Task set:
(a) Reproduce the passage on cap rates word for word, from "The capitalization rate" up to and including "12.5% cap rate.".
(b) Pick up the passage on cap rates where it stops and keep writing it.

Passage given:
═══
The capitalization rate (cap rate), along with net operating income are the most important metrics in real estate. Together, they are used to value real estate properties.
The cap rate measures the a real estate property’s operating profit as a % of the property’s value. If you’re familiar with valuation multiples, you may have noticed that it’s simply an inverse of a multiple.
Cap Rate Example
A property with asking price of $1m and NOI of $125k will have a $125k / $1 m = 12.5% cap rate.
If you’re specifically familiar with EV/ EBITDA multiples, the closest thing to a cap rate is is an inverse EBITDA multiple because NOI as a measure of profit is closest to EBITDA (with some major differences which we address here).
Cap rates are the primary shorthand by which different real estate properties are compared by investors. For example, if you’re evaluating a property with a $10 million asking price and expected NOI of $1 million, that property would have a 10% cap rate.
═══
Target position records:
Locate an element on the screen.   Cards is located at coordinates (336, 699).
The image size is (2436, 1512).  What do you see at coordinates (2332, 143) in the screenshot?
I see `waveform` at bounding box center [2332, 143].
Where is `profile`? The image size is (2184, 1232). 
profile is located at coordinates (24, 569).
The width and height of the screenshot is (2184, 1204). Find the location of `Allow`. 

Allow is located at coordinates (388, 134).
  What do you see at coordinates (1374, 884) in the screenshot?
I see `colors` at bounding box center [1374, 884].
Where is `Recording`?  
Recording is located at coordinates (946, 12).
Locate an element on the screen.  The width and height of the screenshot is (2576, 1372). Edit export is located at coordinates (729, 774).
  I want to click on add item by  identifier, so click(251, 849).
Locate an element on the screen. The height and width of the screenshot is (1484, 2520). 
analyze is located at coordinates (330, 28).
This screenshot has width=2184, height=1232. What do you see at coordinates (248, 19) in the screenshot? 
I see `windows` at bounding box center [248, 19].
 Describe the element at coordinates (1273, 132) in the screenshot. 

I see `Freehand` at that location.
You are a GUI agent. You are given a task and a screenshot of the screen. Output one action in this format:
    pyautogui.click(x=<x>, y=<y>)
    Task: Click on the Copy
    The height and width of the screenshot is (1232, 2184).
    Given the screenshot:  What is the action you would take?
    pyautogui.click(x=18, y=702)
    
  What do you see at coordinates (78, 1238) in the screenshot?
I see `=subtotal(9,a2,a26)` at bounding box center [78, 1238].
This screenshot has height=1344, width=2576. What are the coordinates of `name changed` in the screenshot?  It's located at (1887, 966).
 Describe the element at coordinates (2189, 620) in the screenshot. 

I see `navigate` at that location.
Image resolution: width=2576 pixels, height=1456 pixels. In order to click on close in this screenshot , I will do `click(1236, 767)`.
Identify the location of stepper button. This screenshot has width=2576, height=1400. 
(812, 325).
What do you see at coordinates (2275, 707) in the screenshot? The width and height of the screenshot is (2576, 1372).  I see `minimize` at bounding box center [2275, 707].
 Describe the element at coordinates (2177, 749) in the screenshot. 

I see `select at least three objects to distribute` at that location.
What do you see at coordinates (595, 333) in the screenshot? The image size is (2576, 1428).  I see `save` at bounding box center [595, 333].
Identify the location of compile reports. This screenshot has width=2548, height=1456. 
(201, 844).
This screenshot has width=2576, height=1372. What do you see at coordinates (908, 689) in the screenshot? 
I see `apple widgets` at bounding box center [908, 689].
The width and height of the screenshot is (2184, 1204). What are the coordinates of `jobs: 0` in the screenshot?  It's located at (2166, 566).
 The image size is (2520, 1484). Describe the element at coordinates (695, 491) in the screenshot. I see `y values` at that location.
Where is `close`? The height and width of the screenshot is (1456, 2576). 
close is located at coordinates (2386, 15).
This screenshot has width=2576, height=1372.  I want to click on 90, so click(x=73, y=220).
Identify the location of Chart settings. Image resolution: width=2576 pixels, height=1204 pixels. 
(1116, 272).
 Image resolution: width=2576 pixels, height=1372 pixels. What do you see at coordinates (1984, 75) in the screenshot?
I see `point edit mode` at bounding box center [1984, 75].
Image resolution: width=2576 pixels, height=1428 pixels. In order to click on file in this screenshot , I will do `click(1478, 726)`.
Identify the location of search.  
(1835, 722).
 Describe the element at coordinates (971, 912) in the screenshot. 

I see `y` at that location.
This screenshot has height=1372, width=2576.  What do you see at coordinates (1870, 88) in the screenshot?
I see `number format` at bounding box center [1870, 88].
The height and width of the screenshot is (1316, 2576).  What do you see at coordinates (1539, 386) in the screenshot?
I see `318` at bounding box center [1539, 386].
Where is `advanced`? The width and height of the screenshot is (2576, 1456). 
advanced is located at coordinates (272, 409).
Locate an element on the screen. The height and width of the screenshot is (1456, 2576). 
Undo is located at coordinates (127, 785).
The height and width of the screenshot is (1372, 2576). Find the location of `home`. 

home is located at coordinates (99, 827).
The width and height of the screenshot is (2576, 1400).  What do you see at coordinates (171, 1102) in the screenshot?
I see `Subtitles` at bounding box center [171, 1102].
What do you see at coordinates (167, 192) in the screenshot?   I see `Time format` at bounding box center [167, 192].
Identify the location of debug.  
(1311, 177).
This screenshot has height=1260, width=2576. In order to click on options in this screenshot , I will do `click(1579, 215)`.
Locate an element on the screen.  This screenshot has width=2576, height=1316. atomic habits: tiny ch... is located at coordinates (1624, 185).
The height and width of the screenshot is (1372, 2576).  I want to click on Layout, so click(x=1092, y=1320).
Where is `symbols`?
═══
Answers below:
(a)
The capitalization rate (cap rate), along with net operating income are the most important metrics in real estate. Together, they are used to value real estate properties.
The cap rate measures the a real estate property’s operating profit as a % of the property’s value. If you’re familiar with valuation multiples, you may have noticed that it’s simply an inverse of a multiple.
Cap Rate Example
A property with asking price of $1m and NOI of $125k will have a $125k / $1 m = 12.5% cap rate.

(b)
Observed property value – To decide whether the asking price is appropriate, you’d look at the cap rates on similar properties. If the cap rates of comparable properties are on average lower – say 8% – you might perceive the asking price as reasonable because it provides a higher NOI relative to the property value.
If you’re more comfortable thinking about multiples, simply invert the cap rate – in our example you’d be comparing an asset valued at 10x (value/NOI) against a seemingly more expensive peer group trading at 12.5x (value/NOI).
Defined cap rate – Alternatively, cap rates are often used to help price properties. For example, if an investor own a property generating NOI of $2 million but comparable properties trade at only 6% cap rates (perhaps due to higher risks with these types of properties), the investor would use the peer group cap rates to guide the investor’s pricing decision. So at the 6% cap rate, the property would be priced at $2 million / 6% = $33.3 million.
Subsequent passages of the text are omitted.